Las vencidas PRD-Morena
El asalto a la razónCarlos Marín
Bien le dijo Marcelo Ebrard a Juan Pablo Becerra-Acosta: el hubiera no tiene sentido, así que para qué imaginar lo que pudo haber sido y no fue con la izquierda partidista el 1 de julio.
En todo caso, ni él, pero tampoco Andrés Manuel López Obrador, ganaron la Presidencia.

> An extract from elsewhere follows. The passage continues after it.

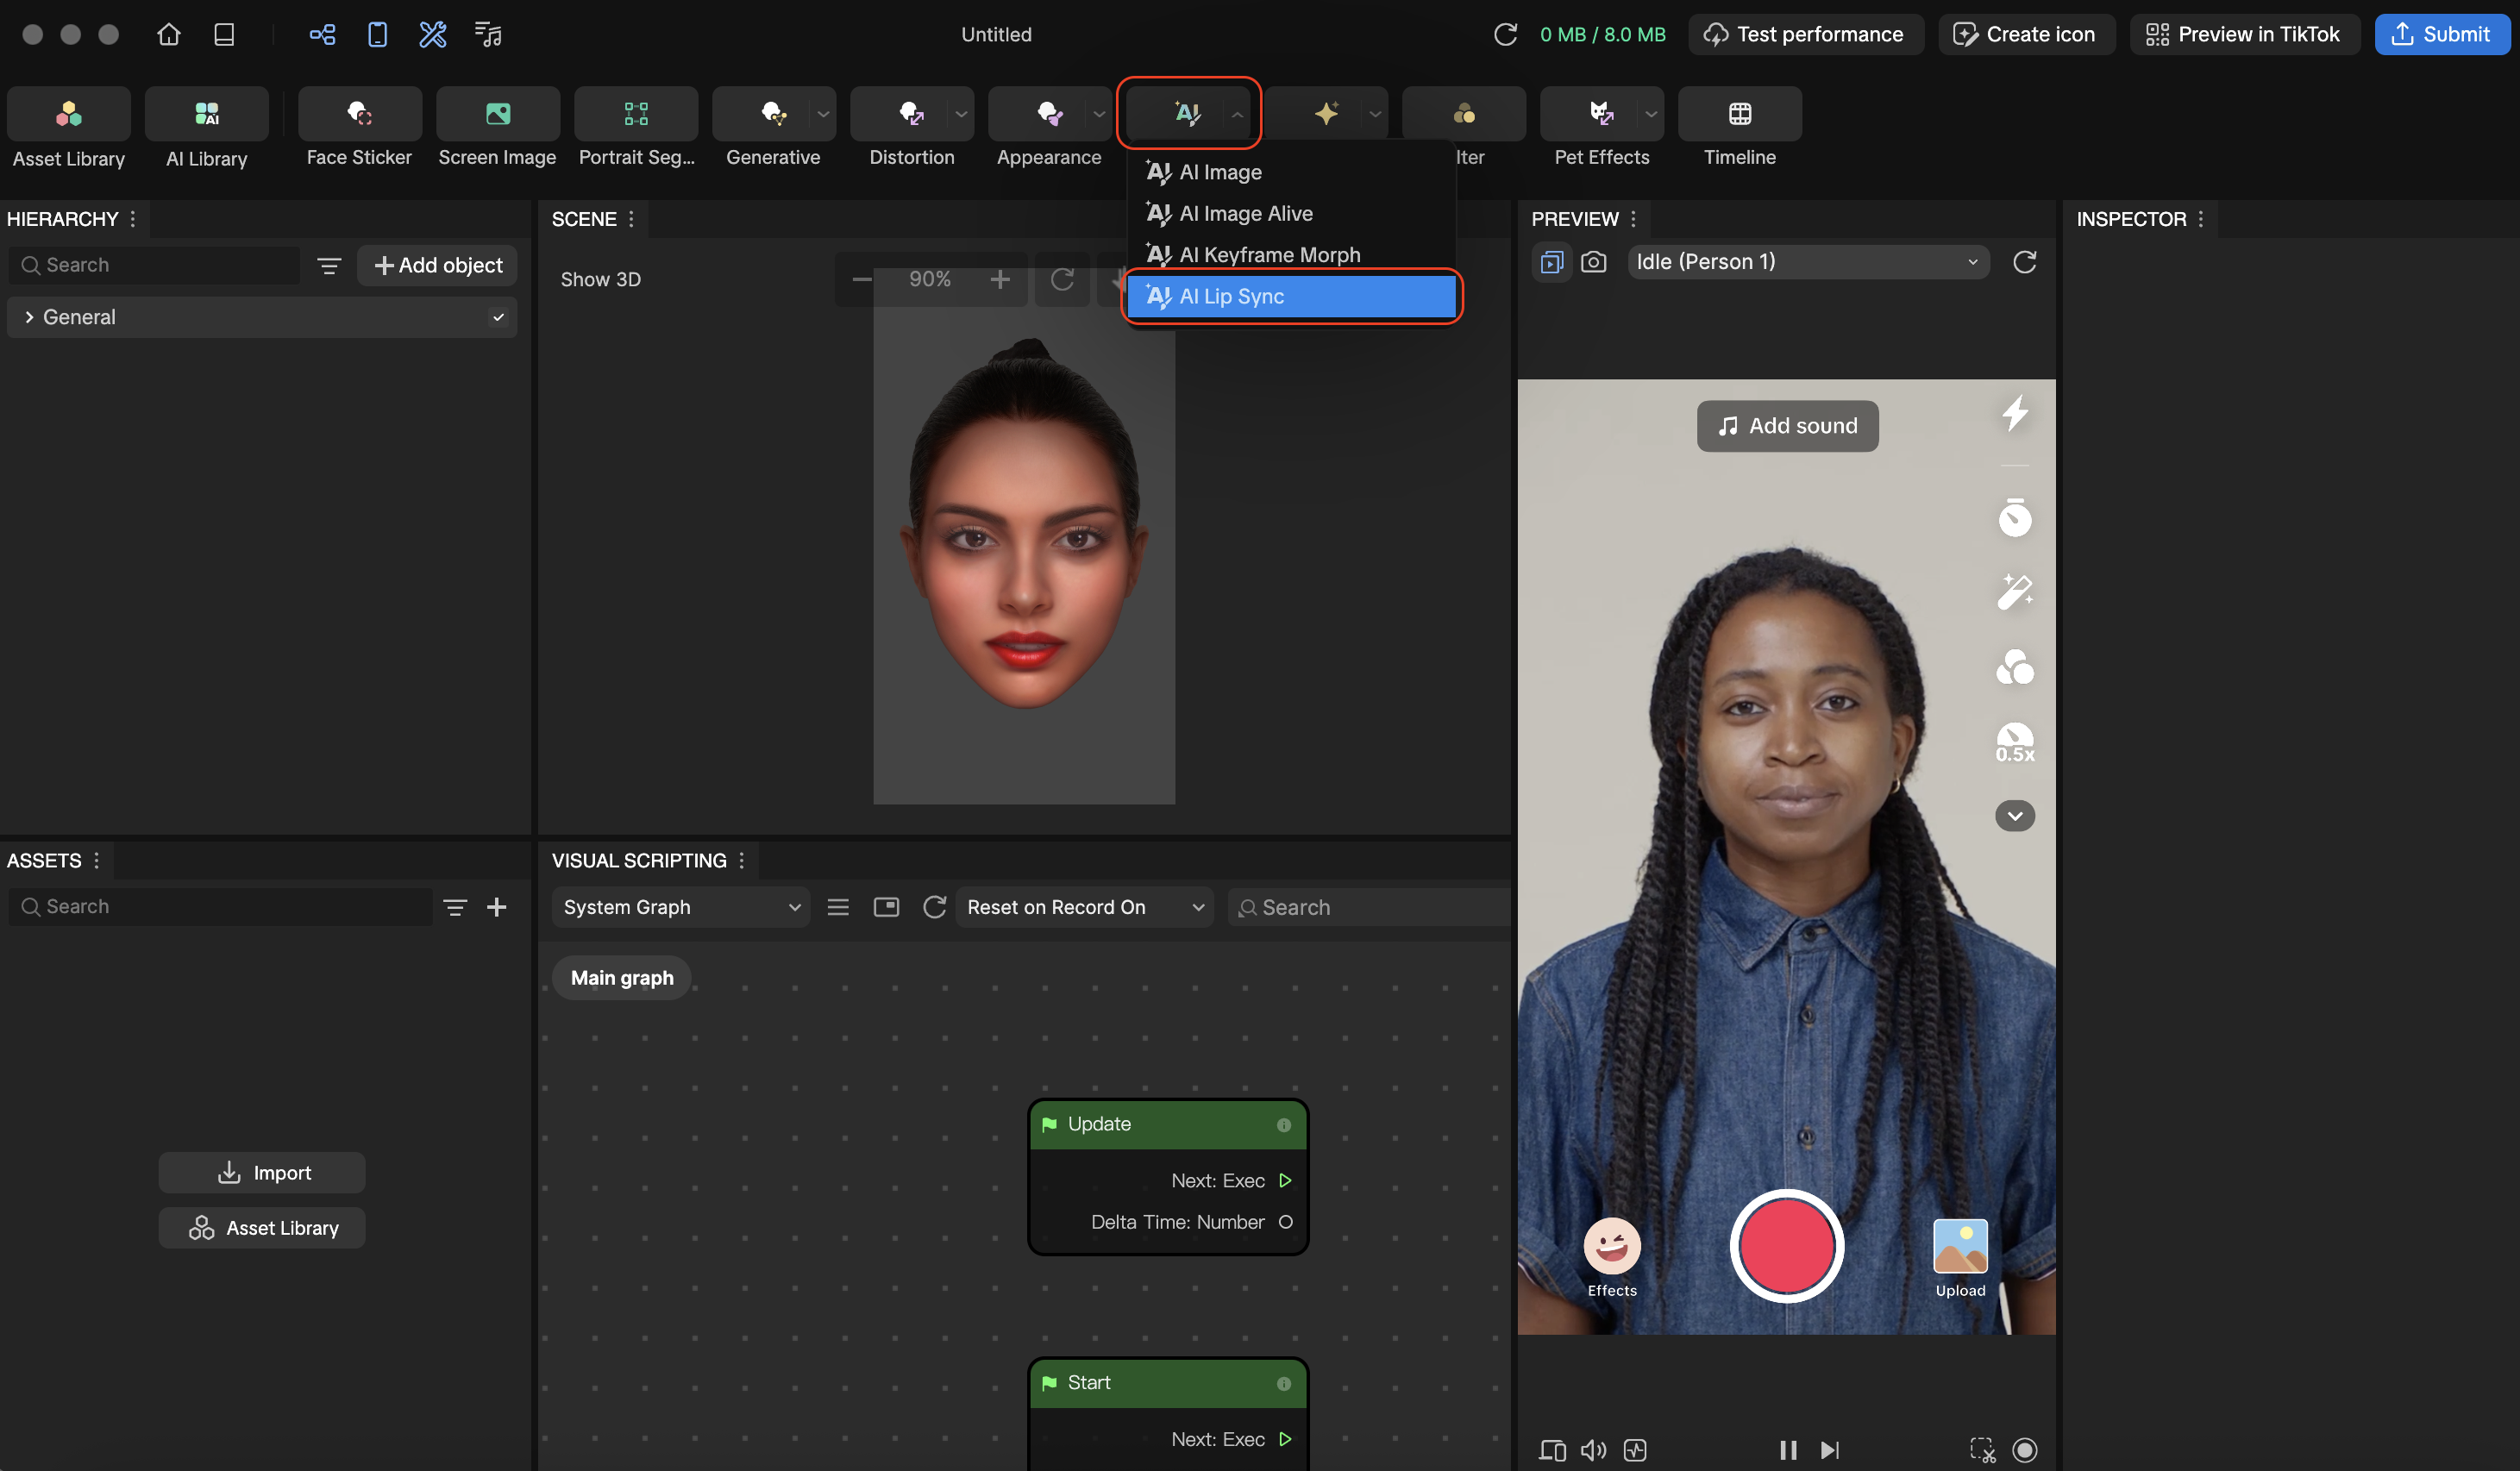
Task: Take a preview screenshot with camera icon
Action: pyautogui.click(x=1594, y=262)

Para las elecciones de 2018, sin embargo, el jefe de Gobierno del DF tiene ya una fórmula, por lo visto innegociable, según le dijo a Carlos Puig anoche, en MILENIO Televisión: si en las intermedias de 2015 obtiene más posiciones el PRD que el partido en gestación de López Obrador, Marcelo será candidato a la Presidencia.

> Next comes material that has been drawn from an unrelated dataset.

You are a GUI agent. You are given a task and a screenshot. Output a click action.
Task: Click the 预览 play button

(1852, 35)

Descarta, pues, una encuesta como la que decidió que uno contuviera sus apetitos políticos y dejara pasar amablemente al otro.
La mejor encuesta, dijo Ebrard, será el número de votos que obtengan su partido (el PRD) y el que muy probablemente conservará el guadalupano acrónimo de Morena.
Si la lopezobradorfilia no provoca desbandada en el perredismo, la izquierda, dentro de seis años, irá con dos candidatos condenados a perder.